Feeling Down? Crank Up the Volume!

Feeling Down? Crank Up the Volume!

A Fascinating Way Music Affects Your Mood

How do you deal with a bad day?

Do you spend some time alone, meditating on your problems? Do you relieve stress at the local batting cages?

Well, according to a study by the University of Queensland, you may just want to turn the Metallica up to 11 and bang your head for a while. Sort of.

The study found that, contrary to previous evidence, loud, aggressive music like metal or punk can relieve anger and sadness, and help listeners calm down. It’s just one of the surprising ways music can influence your mood.


See also: For Music Lovers Only


Finding Your Center with Extreme Music 

Of course, metal isn’t for everyone. Neither is punk, screamo, or any other types of so-called “extreme” music that the study surveyed.

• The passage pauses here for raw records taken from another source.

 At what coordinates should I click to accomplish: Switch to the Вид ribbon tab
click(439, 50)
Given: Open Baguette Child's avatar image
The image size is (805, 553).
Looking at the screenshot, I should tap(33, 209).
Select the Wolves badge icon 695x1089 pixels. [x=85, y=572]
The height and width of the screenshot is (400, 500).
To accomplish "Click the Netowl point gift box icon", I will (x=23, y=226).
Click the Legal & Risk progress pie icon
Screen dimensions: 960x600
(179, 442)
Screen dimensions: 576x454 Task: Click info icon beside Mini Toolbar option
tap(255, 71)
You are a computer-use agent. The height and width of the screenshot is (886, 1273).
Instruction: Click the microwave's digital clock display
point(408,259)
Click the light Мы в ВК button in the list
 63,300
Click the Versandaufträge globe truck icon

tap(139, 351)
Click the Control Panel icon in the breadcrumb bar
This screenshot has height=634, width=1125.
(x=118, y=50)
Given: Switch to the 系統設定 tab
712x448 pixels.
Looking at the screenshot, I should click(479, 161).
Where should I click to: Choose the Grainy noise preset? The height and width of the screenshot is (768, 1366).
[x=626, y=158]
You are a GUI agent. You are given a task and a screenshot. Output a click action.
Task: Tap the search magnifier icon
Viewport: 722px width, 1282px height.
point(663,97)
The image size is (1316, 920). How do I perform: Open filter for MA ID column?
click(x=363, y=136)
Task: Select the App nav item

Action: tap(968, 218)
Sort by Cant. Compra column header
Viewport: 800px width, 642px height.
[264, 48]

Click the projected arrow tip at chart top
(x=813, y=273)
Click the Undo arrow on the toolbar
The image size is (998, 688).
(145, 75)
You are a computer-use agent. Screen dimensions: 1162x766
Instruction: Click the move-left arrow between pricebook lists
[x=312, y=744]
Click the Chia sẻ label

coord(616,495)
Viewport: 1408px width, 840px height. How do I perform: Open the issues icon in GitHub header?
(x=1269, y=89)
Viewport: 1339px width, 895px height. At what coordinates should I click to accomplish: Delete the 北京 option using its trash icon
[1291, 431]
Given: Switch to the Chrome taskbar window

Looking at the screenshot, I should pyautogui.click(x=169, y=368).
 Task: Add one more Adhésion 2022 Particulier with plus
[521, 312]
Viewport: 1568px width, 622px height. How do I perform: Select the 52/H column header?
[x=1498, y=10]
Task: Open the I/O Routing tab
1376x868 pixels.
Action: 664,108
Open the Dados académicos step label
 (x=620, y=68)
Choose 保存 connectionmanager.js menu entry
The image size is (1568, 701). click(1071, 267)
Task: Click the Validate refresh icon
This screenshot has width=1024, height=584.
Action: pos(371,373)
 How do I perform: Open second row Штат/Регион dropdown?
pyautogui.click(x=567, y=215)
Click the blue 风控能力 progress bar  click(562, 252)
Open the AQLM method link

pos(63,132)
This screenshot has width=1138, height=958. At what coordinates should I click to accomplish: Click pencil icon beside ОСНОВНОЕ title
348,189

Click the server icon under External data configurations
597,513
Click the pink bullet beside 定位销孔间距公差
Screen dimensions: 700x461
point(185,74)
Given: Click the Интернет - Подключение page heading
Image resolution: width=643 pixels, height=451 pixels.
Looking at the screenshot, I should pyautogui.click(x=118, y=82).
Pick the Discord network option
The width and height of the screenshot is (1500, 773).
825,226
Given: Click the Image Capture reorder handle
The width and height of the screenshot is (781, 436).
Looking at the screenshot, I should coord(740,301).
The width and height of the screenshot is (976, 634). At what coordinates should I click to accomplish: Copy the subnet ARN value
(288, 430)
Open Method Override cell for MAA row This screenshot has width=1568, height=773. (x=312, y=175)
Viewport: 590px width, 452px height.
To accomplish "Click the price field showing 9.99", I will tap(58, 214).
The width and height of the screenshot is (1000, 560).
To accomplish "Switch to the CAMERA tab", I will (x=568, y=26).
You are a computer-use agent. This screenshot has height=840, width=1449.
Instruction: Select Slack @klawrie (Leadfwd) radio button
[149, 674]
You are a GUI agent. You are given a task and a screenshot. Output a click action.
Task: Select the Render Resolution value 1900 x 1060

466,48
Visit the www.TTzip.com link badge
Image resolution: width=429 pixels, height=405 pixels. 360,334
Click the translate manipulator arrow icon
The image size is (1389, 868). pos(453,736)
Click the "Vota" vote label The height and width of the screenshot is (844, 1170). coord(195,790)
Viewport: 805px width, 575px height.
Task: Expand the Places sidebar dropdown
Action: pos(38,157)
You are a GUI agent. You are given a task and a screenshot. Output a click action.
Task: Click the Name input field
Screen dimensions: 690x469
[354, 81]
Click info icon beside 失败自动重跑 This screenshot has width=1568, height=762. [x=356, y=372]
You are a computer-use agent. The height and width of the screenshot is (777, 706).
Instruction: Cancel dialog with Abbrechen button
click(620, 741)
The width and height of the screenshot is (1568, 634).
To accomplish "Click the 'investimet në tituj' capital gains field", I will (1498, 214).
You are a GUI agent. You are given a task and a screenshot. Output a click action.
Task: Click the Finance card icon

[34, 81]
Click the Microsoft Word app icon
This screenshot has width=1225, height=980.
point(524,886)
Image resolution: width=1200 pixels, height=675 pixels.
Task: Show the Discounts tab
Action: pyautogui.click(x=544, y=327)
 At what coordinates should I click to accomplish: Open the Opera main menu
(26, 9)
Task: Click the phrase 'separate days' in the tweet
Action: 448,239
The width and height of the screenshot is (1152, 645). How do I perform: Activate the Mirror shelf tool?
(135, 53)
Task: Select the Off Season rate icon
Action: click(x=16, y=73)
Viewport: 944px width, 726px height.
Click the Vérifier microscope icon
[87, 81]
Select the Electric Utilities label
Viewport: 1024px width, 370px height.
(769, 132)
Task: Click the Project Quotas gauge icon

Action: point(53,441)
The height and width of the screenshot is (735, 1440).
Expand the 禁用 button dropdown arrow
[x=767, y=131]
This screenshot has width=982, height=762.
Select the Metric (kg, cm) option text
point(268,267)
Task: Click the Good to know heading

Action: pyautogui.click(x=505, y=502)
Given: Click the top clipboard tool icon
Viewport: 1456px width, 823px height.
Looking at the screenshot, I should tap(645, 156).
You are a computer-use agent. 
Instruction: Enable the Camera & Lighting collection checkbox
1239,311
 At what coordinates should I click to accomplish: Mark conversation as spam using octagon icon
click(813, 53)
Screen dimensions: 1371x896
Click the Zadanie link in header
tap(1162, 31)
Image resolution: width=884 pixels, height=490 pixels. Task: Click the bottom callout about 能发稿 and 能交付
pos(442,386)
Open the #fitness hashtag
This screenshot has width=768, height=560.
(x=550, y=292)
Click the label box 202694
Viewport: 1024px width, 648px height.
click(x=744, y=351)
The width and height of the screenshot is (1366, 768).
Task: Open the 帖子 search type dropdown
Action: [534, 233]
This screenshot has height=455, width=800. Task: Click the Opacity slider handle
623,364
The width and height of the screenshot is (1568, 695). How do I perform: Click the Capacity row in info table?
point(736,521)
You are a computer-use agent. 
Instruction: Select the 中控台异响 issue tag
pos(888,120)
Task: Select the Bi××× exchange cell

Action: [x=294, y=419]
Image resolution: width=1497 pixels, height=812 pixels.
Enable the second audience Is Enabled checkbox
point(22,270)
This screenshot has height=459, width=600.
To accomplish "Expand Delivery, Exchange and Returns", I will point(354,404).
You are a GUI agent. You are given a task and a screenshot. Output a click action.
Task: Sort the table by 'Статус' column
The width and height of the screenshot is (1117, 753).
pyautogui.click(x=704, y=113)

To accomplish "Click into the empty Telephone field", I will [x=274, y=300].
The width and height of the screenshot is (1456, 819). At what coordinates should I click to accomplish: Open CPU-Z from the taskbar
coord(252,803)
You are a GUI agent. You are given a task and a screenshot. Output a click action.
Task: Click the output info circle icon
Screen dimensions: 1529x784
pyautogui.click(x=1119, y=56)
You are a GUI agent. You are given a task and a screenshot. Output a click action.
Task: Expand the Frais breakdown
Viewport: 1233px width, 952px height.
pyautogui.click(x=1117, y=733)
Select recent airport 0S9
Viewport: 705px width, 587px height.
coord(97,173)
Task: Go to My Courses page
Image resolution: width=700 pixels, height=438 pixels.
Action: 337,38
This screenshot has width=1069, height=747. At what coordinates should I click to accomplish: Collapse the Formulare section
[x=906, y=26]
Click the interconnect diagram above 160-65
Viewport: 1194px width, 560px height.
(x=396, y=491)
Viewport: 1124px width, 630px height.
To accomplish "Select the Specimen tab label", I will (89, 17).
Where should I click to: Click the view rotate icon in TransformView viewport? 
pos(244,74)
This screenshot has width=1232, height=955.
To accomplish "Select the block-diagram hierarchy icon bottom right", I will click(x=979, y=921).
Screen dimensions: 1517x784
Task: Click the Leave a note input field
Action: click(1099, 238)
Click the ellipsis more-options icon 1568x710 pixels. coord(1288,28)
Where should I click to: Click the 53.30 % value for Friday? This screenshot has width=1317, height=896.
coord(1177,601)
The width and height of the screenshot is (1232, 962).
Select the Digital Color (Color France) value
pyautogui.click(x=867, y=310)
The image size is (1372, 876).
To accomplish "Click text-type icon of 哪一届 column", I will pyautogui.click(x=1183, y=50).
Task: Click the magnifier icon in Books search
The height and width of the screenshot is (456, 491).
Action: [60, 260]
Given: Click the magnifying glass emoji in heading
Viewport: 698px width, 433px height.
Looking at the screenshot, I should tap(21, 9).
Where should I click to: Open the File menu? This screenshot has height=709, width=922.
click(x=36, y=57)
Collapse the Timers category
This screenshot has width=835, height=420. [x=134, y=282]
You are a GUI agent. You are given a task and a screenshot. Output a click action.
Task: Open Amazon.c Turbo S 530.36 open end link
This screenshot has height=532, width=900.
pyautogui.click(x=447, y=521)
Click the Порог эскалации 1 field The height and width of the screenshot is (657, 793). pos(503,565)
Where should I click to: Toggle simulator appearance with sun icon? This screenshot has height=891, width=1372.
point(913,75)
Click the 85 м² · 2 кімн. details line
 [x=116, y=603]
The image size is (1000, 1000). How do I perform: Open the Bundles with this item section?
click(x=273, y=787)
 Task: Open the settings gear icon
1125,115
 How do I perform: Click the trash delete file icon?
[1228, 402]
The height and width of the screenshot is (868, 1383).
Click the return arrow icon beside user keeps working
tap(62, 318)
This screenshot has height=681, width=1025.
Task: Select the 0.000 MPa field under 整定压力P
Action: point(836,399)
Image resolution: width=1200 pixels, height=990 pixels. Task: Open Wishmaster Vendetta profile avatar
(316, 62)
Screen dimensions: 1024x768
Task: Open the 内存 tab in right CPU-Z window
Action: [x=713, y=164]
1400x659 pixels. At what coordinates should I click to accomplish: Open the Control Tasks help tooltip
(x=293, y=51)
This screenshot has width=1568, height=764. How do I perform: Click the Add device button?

And it likely won’t help much if you’re not inclined to that kind of listening already. For non-fans, extreme music can increase feelings of agitation and anxiety.

But for natural-born headbangers, the same kind of music can help process emotions and return you to your calm, rational self. “The music helped them explore the full gamut of emotion they felt, but also left them feeling more active and inspired,” said Queensland honors student Leah Sharman, who helped conduct research for the study along with Dr. Genevieve Dingle.

That last bit – the feeling of inspiration – is one of the most promising aspects of the study and can go a long way to helping us understand the way music affects how we work, play, and relax.


Why Does Music Make Us Feel Things?

Speaking of relaxing: have you ever woken up in the middle of the night anxious about things you can’t control? An embarrassing memory, or whether the package you shipped will get to its destination on time?

No matter what you do, you just can’t stop thinking that thought. Sort of like when a song gets stuck in your head.

And according to psychotherapist Julia Lehrman, that’s exactly how you can overcome those negative “ruminations.”

In an article published on PsychCentral, Lehrman shows us how music can help block out the various “radio signals” your brain deals with every day, and help you focus on something outside yourself.

“Much like meditation, putting on our favorite song or playlist can take our minds out of the vicious cycle of regret, worry, or fear, and help us to refocus our attention on the sound and rhythm of the song, even if just for a short while,” she writes. “Almost instantaneously, we have the ability to bring our minds away from the trap of its constant mental chatter, and into states of present moment awareness and enlivened being.”

At the end of the day, music is just one of many ways that you can help process the more complicated aspects of life. Whether you’re enjoying a little sun by the pool, at the office, or spending some time at home with the family, your music system plays a much more important role than you might have thought.